WUHAN, China — Liu Yi is among China’s 7 million ride-hailing drivers. A 36-year-old Wuhan resident, he started driving part-time this year when construction work slowed in the face of a nationwide glut of unsold apartments.
Now he predicts another crisis as he stands next to his car watching neighbors order driverless taxis.
“Everyone will go hungry,” he said of Wuhan drivers competing against robotaxis from Apollo Go, a subsidiary of technology giant Baidu 9888.HK.
Baidu and the Ministry of Industry and Information Technology declined comment.
Ride-hailing and taxi drivers are among the first workers globally to face the threat of job loss from artificial intelligence as thousands of robotaxis hit Chinese streets, economists and industry experts said.
Self-driving technology remains experimental but China has moved aggressively to green-light trials compared with the U.S which is quick to launch investigations and suspend approvals after accidents.
At least 19 Chinese cities are running robotaxi and robobus tests, disclosure showed. Seven have approved tests without human-driver monitors by at least five industry leaders: Apollo Go, Pony.ai, WeRide, AutoX and SAIC Motor 600104.SS.
Apollo Go has said it plans to deploy 1,000 in Wuhan by year-end and operate in 100 cities by 2030.
Pony.ai, backed by Japan’s Toyota Motor 7203.T, operates 300 robotaxis and plans 1,000 more by 2026. Its vice president has said robotaxis could take five years to become sustainably profitable, at which point they will expand “exponentially.”
WeRide is known for autonomous taxis, vans, buses and street sweepers. AutoX, backed by e-commerce leader Alibaba Group 9988.HK, operates in cities including Beijing and Shanghai. SAIC has been operating robotaxis since the end of 2021.
“We’ve seen an acceleration in China. There’s certainly now a rapid pace of permits being issued,” said Boston Consulting Group managing director Augustin Wegscheider. “The U.S. has been a lot more gradual.”
Alphabet’s GOOGL.O Waymo is the only U.S. firm operating uncrewed robotaxis that collect fares. It has over 1,000 cars in San Francisco, Los Angeles and Phoenix but could grow to “thousands,” said a person with knowledge of its operations.
Cruise, backed by General Motors GM.N, restarted testing in April after one of its vehicles hit a pedestrian last year.
Cruise said it operates in three cities with safety its core mission. Waymo did not respond to a request for comment.
------
__WHAT THIS EXERCISE ASKS__:
a) From the robotaxi article:
(i) How many ride-hailing drivers does China have?
(ii) How many robotaxis does Pony.ai operate?
(iii) In what month did Cruise restart testing?
b) Duplicate the passage of the robotaxi article between "Pony.ai, backed by" and "end of 2021.", inclusive.
The material that comes next has no connection to the robotaxi article.

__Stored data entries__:
------
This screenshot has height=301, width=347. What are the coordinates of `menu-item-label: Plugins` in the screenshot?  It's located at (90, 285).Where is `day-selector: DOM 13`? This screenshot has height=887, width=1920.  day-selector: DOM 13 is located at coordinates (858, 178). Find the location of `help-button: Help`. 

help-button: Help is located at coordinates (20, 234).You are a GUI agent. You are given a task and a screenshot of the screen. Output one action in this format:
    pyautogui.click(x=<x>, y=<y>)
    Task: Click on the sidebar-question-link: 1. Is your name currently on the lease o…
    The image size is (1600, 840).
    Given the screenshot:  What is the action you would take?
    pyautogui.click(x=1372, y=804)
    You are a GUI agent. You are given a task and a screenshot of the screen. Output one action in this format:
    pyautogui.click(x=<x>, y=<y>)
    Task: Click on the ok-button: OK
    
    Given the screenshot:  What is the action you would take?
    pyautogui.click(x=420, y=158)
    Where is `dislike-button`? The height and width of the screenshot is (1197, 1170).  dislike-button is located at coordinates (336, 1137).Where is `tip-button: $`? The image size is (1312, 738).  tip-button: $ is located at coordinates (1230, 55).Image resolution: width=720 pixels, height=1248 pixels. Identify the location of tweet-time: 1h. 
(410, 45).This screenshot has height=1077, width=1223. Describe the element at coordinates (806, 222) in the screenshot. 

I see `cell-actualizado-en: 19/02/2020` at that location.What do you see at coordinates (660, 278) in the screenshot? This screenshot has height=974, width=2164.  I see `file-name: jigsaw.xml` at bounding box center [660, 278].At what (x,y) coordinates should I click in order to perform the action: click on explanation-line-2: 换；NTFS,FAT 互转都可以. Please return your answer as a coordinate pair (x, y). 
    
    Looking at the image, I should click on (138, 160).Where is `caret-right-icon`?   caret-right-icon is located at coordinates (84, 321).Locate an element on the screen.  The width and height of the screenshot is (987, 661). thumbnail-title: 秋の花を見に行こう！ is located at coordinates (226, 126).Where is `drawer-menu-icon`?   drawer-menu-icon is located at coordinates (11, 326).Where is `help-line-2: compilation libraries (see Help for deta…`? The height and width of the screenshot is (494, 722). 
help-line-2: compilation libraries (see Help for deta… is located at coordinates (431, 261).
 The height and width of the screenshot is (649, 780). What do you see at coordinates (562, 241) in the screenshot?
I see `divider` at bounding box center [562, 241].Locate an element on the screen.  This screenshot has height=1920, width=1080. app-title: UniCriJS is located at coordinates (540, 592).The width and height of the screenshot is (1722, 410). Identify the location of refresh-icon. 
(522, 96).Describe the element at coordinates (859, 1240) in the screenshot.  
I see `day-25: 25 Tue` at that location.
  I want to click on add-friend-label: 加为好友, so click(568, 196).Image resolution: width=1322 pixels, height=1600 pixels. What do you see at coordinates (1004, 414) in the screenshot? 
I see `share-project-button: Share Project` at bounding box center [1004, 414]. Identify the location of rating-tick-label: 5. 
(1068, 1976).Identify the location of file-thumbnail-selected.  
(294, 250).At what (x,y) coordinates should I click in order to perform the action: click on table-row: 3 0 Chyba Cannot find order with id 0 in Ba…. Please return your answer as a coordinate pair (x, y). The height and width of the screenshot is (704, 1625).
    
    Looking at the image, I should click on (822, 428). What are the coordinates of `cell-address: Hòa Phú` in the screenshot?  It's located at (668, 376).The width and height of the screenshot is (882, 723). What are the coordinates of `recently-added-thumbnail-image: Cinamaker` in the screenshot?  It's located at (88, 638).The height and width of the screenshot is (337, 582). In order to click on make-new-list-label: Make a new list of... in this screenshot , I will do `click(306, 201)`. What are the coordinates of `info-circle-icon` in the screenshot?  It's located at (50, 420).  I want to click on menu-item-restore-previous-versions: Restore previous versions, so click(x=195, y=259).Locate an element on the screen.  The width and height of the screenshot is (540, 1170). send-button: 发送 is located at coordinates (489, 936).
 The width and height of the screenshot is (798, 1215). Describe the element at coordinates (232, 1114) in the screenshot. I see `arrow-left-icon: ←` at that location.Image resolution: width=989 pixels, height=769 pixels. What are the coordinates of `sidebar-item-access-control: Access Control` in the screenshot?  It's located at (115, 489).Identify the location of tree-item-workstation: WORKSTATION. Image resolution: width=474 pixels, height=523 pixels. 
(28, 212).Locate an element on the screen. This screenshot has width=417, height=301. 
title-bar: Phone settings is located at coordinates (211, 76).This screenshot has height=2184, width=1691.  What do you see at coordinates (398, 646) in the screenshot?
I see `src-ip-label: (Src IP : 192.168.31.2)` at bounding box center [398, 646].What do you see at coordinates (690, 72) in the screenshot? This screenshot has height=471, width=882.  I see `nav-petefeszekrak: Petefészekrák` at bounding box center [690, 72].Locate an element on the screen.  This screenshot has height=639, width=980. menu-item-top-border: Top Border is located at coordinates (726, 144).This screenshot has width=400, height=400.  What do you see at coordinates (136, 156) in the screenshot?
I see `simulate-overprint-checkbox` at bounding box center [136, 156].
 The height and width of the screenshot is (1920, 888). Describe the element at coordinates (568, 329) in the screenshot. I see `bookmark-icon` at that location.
------
__SOLVED TASKS__:
a)
(i) 7 million
(ii) 300
(iii) April

b)
Pony.ai, backed by Japan’s Toyota Motor 7203.T, operates 300 robotaxis and plans 1,000 more by 2026. Its vice president has said robotaxis could take five years to become sustainably profitable, at which point they will expand “exponentially.”
WeRide is known for autonomous taxis, vans, buses and street sweepers. AutoX, backed by e-commerce leader Alibaba Group 9988.HK, operates in cities including Beijing and Shanghai. SAIC has been operating robotaxis since the end of 2021.